University of Maryland Greenebaum Cancer Center, 22 South Greene Street, Baltimore, MD 21201, USA.
BMC Bioinformatics. 2010 Dec 21;11:606. doi: 10.1186/1471-2105-11-606.
Most genomic data have ultra-high dimensions with more than 10,000 genes (probes). Regularization methods with L₁ and L(p) penalty have been extensively studied in survival analysis with high-dimensional genomic data. However, when the sample size n << m (the number of genes), directly identifying a small subset of genes from ultra-high (m > 10, 000) dimensional data is time-consuming and not computationally efficient. In current microarray analysis, what people really do is select a couple of thousands (or hundreds) of genes using univariate analysis or statistical tests, and then apply the LASSO-type penalty to further reduce the number of disease associated genes. This two-step procedure may introduce bias and inaccuracy and lead us to miss biologically important genes.
The accelerated failure time (AFT) model is a linear regression model and a useful alternative to the Cox model for survival analysis. In this paper, we propose a nonlinear kernel based AFT model and an efficient variable selection method with adaptive kernel ridge regression. Our proposed variable selection method is based on the kernel matrix and dual problem with a much smaller n x n matrix. It is very efficient when the number of unknown variables (genes) is much larger than the number of samples. Moreover, the primal variables are explicitly updated and the sparsity in the solution is exploited.

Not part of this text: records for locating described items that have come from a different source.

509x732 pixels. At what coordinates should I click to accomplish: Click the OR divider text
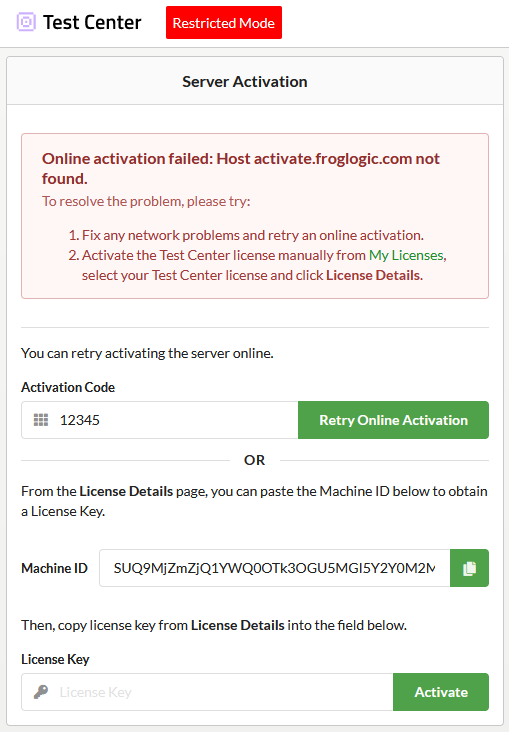click(x=254, y=460)

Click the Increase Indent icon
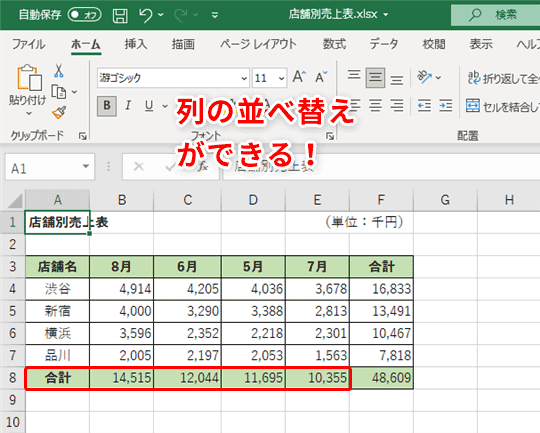click(446, 105)
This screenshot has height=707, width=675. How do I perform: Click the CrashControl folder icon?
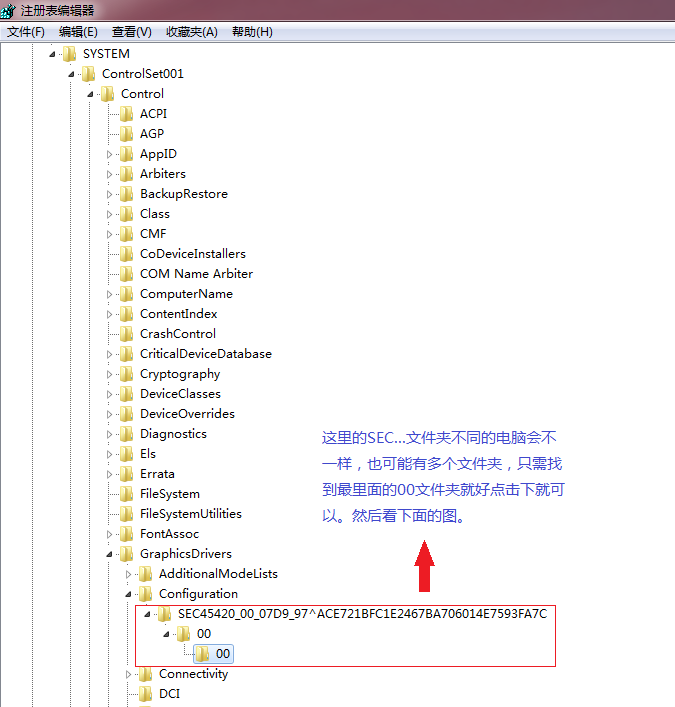[127, 334]
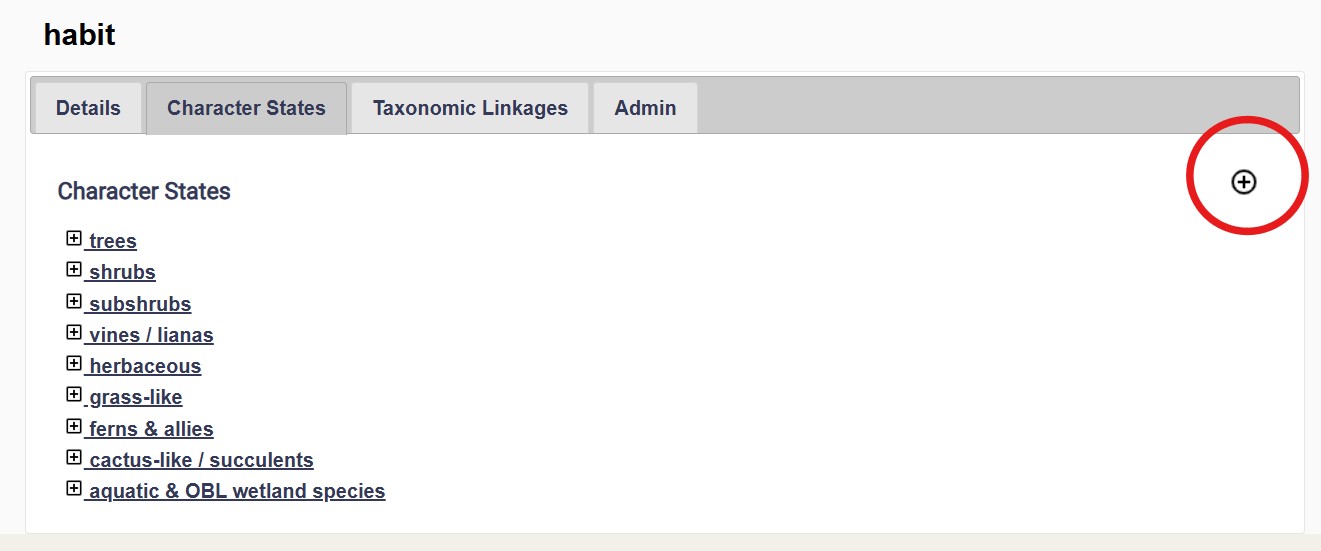Expand the vines / lianas plus icon
Screen dimensions: 1321x551
[73, 332]
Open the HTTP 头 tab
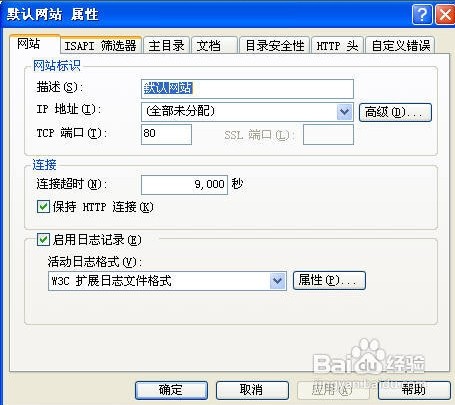 pyautogui.click(x=337, y=46)
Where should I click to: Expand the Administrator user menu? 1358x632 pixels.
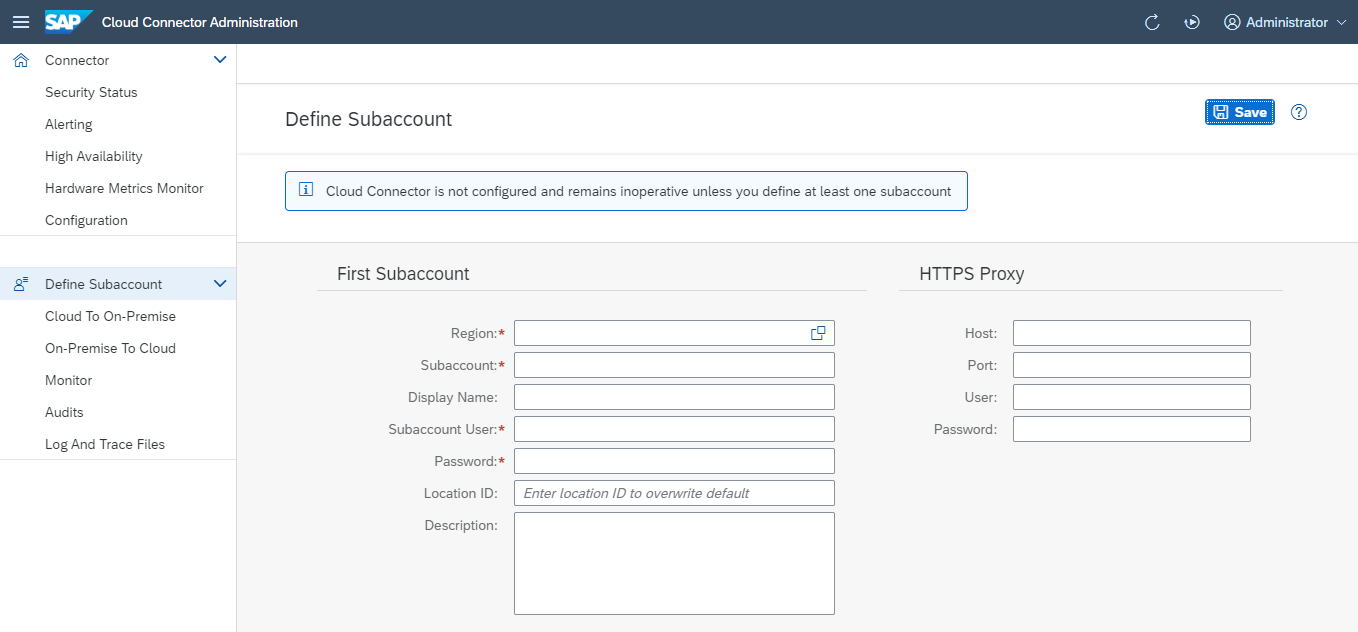(1285, 21)
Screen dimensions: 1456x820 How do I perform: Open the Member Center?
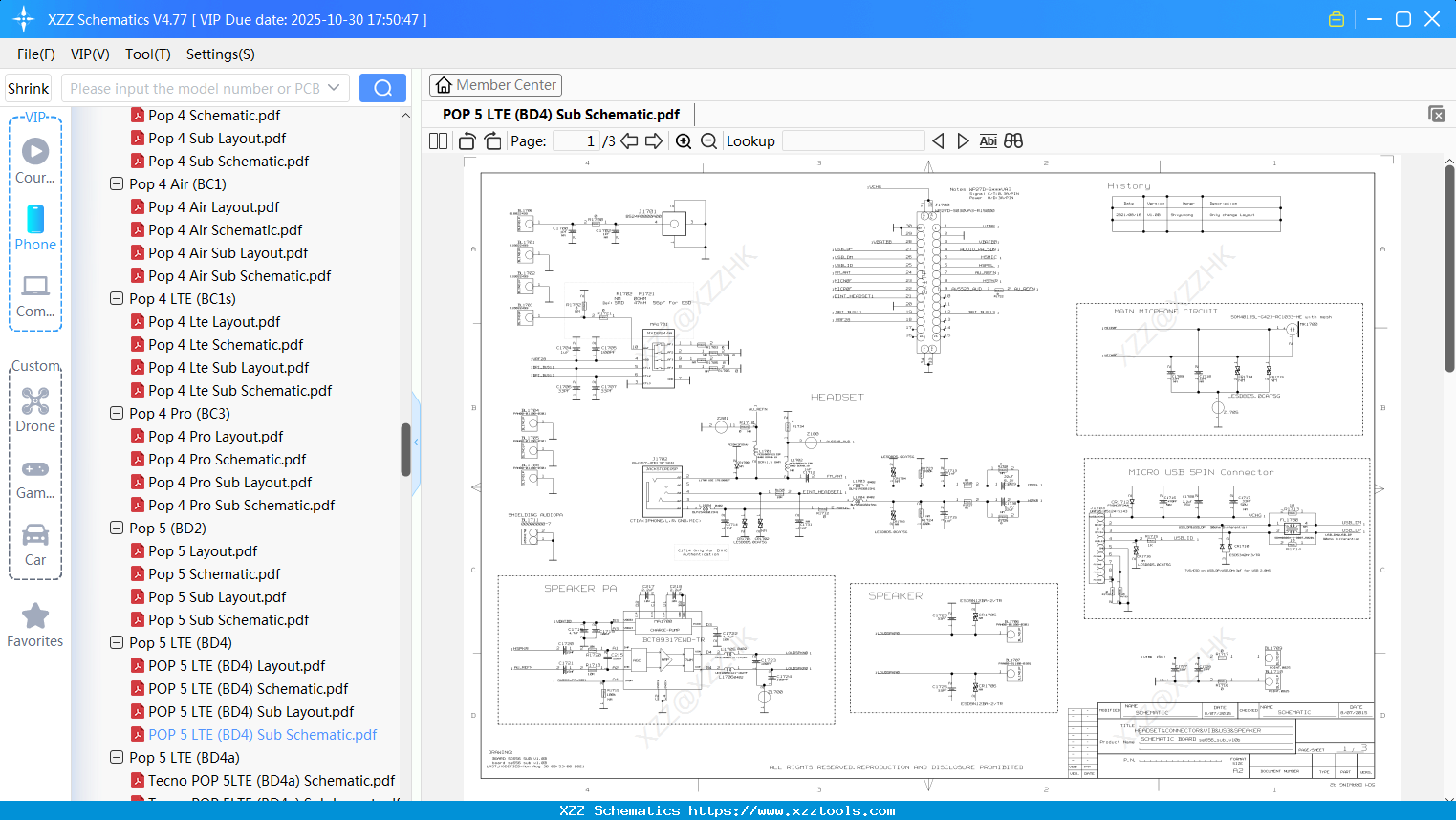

Our proposed methods can simultaneously identify survival associated prognostic factors and predict survival outcomes with ultra-high dimensional genomic data. We have demonstrated the performance of our methods with both simulation and real data. The proposed method performs superbly with limited computational studies.
大多数基因组数据具有超过 10000 个基因(探针)的超高维特性。在高维基因组数据的生存分析中,已经广泛研究了具有 L₁和 L(p)惩罚的正则化方法。然而,当样本量 n << m(基因数量)时,直接从超高维(m>10000)数据中识别一小部分基因是非常耗时的,并且计算效率不高。在当前的微阵列分析中,人们真正做的是使用单变量分析或统计检验选择几千个(或几百个)基因,然后应用 LASSO 型惩罚进一步减少与疾病相关的基因数量。这种两步程序可能会引入偏差和不准确性,导致我们错过生物学上重要的基因。
加速失效时间(AFT)模型是一种线性回归模型,是生存分析中 Cox 模型的有用替代方法。在本文中,我们提出了一种基于非线性核的 AFT 模型和一种基于自适应核岭回归的高效变量选择方法。我们提出的变量选择方法基于核矩阵和对偶问题,使用的 n x n 矩阵要小得多。当未知变量(基因)的数量远大于样本数量时,它的效率非常高。此外,还显式更新了主变量,并利用了解中的稀疏性。
我们提出的方法可以同时识别与生存相关的预后因素,并利用超高维基因组数据预测生存结果。我们已经通过模拟和真实数据验证了我们方法的性能。该方法在有限的计算研究中表现出色。